The latest figure marked the weakest pace of core inflation since March 2022 and highlighted the impact of renewed subsidy measures introduced by Prime Minister Sanae Takaichi to contain rising living costs.
The softer inflation print comes at a critical juncture for the Bank of Japan, which has been gradually moving away from years of ultra-loose monetary policy. While policymakers have signalled their readiness to continue raising interest rates, the slowdown in inflation has complicated expectations of an imminent tightening move.
A separate inflation index that excludes both fresh food and fuel — closely watched by the BOJ as a gauge of underlying demand-driven inflation — rose 1.9 per cent in April, slowing from 2.4 per cent in March.
Economists said the moderation in inflation was likely to prove temporary as geopolitical tensions continue to push up oil prices.
Japan’s inflation outlook has become increasingly tied to developments in West Asia after the conflict around Iran disrupted global energy markets and fuelled concerns over supply flows through the Strait of Hormuz, a key shipping route for oil and gas exports.
The resulting surge in crude oil prices has raised import costs for Japan, which relies heavily on fuel imports from the region. A weaker yen has further amplified the impact by making overseas purchases more expensive.

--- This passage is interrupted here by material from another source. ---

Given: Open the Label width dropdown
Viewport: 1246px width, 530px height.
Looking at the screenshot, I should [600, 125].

Wholesale inflation accelerated in April at the fastest pace in three years, driven by rising energy and chemical goods prices, adding to speculation that the BOJ may still proceed with another interest-rate increase despite slowing consumer inflation.

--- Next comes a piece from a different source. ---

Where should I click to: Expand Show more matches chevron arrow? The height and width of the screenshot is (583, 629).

BOJ board member Junko Koeda said this week that policymakers were carefully assessing how quickly higher wholesale prices were feeding into consumer inflation.
“I believe it’s reasonable to raise the policy interest rate at an appropriate pace to address high inflation while also considering the trade-offs for the economy,” Koeda said, warning that the energy shock could push underlying inflation above the central bank’s 2 per cent target.
Financial markets are now closely watching the BOJ’s June 15-16 policy meeting, where investors remain divided over whether the central bank will raise its benchmark short-term policy rate from 0.75 per cent to 1 per cent.
Attention is also turning to a speech by BOJ Governor Kazuo Ueda scheduled for June 3, which is expected to provide fresh clues on the central bank’s policy outlook.
The April data also showed easing price pressures across several consumer categories. Education costs fell 10.6 per cent from a year earlier due to subsidy programmes, while the pace of increases in processed food prices slowed.
Rice prices, which had surged nearly 100 per cent during the same period last year, rose only 0.6 per cent in April, indicating a significant cooling in food inflation.
Service-sector inflation — a key indicator of domestic demand strength and wage-driven price growth — slowed to 0.9 per cent, suggesting broader inflation momentum remains relatively subdued despite higher labour costs.
For Japanese households, the slowdown in inflation offers temporary relief from rising living expenses. However, economists caution that escalating energy prices and prolonged geopolitical tensions could quickly reverse the trend and place renewed pressure on consumers and policymakers alike.